En medio del vasto océano Atlántico, había una isla olvidada por los mapas y las rutas marítimas. Los pocos marineros que conocían su existencia hablaban en susurros sobre un faro solitario que nunca dejaba de brillar, aunque nadie lo cuidara .Según la leyenda, el faro perteneció a un hombre llamado Samuel Eldridge, un guardafaros que desapareció misteriosamente hace cien años.
Una noche oscura y tormentosa, un joven cartógrafo llamado Alan se propuso encontrar la isla para confirmar si la historia era real. Había leído viejas bitácoras y encontrado un mapa incompleto en una librería polvorienta. Era escéptico, pero su sed de aventura lo llevó a zarpar en un pequeño velero.
Después de días de navegación, una densa niebla envolvió su barco. En medio de la bruma, Alan distinguió la silueta del faro. La luz giraba lentamente, rompiendo la oscuridad como un latido constante. Atracó en la costa rocosa y subió por un sendero cubierto de musgo hasta la torre.
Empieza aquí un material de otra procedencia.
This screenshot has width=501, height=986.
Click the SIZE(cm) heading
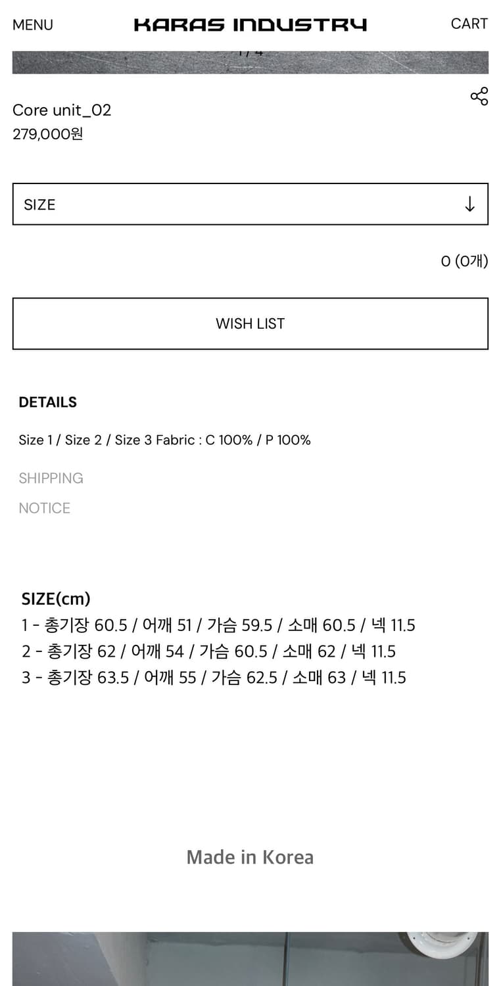coord(56,599)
Al entrar, encontró el interior sorprendentemente limpio, como si alguien lo hubiera mantenido. Una lámpara antigua seguía ardiendo, y había un diario abierto sobre una mesa. Alan, intrigado, leyó las últimas palabras escritas con una caligrafía apresurada:
"La tormenta está aquí. No puedo abandonar mi puesto. Si alguien encuentra esto, sabrá que cumplí con mi deber hasta el final."
De repente, un estruendo sacudió la torre. Alan giró y vio la figura de un hombre en el umbral: alto, con ropas desgastadas y ojos que reflejaban el resplandor de la linterna del faro.
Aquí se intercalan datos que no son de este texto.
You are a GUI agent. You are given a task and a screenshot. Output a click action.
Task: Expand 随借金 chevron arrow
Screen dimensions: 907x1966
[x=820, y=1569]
—¿Quién eres? —preguntó Alan, aunque en el fondo ya sabía la respuesta.
—Samuel Eldridge —respondió el hombre, su voz resonando como un eco lejano—. He estado aquí... vigilando. Siempre vigilando.
Alan quiso responder, pero Samuel se desvaneció como humo. Solo quedó el eco de su voz y el sonido del viento. Confuso, bajó de la torre y regresó al barco, prometiéndose no contarle a nadie lo que había visto.
Cuando Alan llegó a puerto y consultó de nuevo su mapa, descubrió que la isla ya no estaba marcada. Sin embargo, cada noche, desde su ventana, podía ver en la distancia un pequeño destello: la luz del faro, recordándole que la isla y su extraño guardián seguían allí, cumpliendo un deber eterno.